Tommy Roberts, who died last week, left an enormous five decade mark on UK culture, as an integral part of Swinging London in the 1960s, the glam movement of Seventies, the Hi Tech style of the 1980s and mid-century modern revival of the 90s and Naughties.
He was a larger than life character both in size and demeanour. Born Thomas Stephen Roberts on February 6 1942, in Bradford on Avon, Wiltshire. His father, served in North Africa with the Rifle Brigade, setting up after the war importing neckties. Tommy graduated Goldsmiths’ College, managed coffee bars and became part of the Soho jazz club scene in the early 1960s.

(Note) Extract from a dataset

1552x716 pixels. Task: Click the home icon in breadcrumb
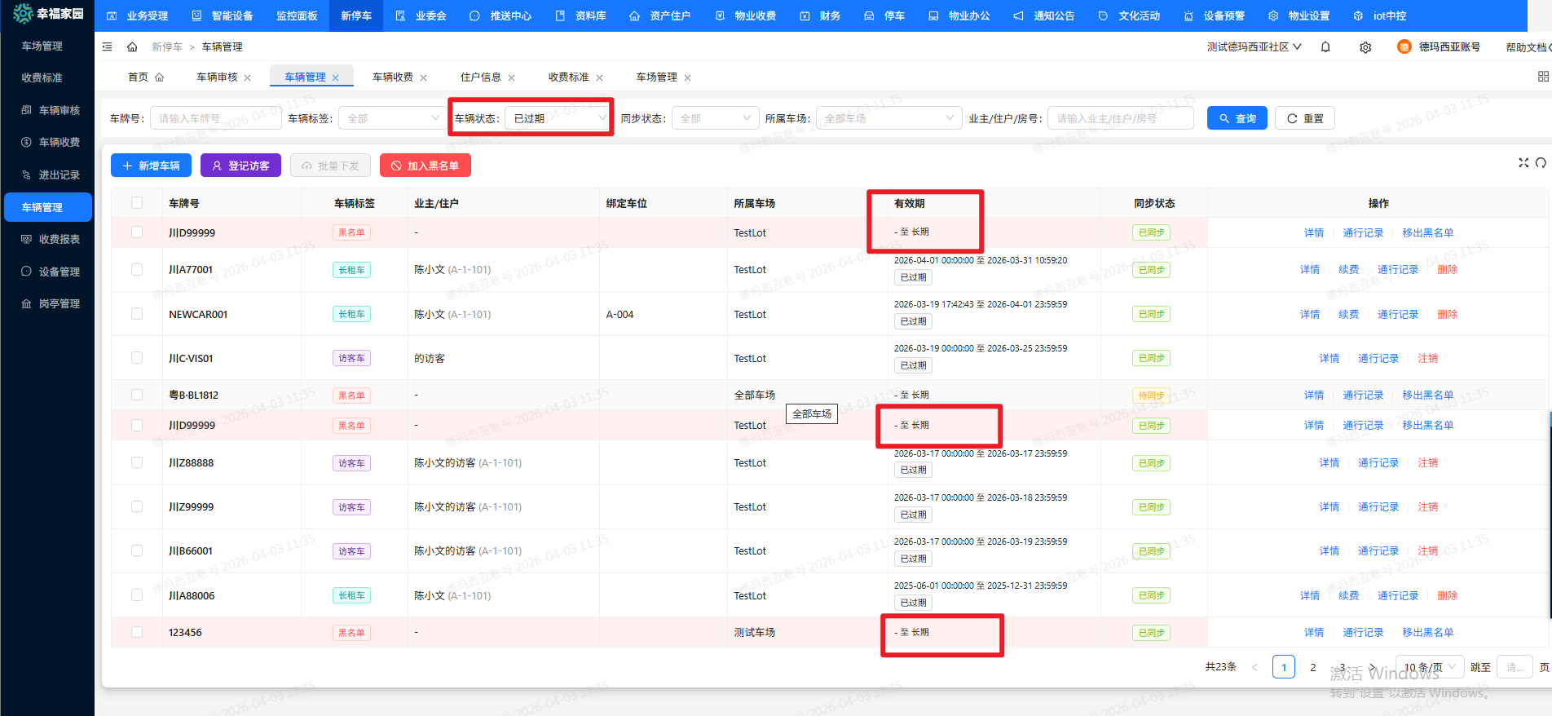pyautogui.click(x=132, y=47)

In 1965 he opened his first boutique, Kleptomania, in Kingly Street, just behind Carnaby Street it was frequented by pop stars like The Who, Jimi Hendrix, Led Zeppelin as well as the Kinks. Roberts’s commissioned young designers such as Paul Smith and his wife Pauline Denyer to make clothes. He was more than likely the pioneer of the lifestyle boutique, as we know it. His four floor Kensington shop Mr Freedom, launched in 1970, sold commissioned furniture, lighting and other houseware items, along with clothes and a restaurant called “Mr Feed Em,” complete with Allan Jones furniture, serving British cuisine with a red white and blue twist! This was two years before Barbara Hulanicki moved Biba into the former Derry & Tom’s, Art Deco department store.
Mr Freedom was one of the most innovative boutiques in rock fashion history, it was as much a show as a shop. It was a fashion, art, and design mecca for Swinging London’s most outré set. It attracted famous customers like Mick Jagger, Twiggy and Jean Shrimpton to its Kings Rd and Kensington emporiums. Mr Freedom was frequently mentioned in the mainstream press which helped to promote London style to the world. Other customers were the upcoming designer Vivienne Westwood, and her partner Malcolm McLaren, who took over Mr Freedom’s Kings Rd shop to open their Fifties revival store, Let it Rock, which became ‘Sex’ or the Sex Shop during the Punk era. Roberts spent the last two decades of his life as an art and high end decorative arts dealer, opening a successful shop in the west and then the east end of London. He is survived by his wife, two sons from his first marriage and a son from his second.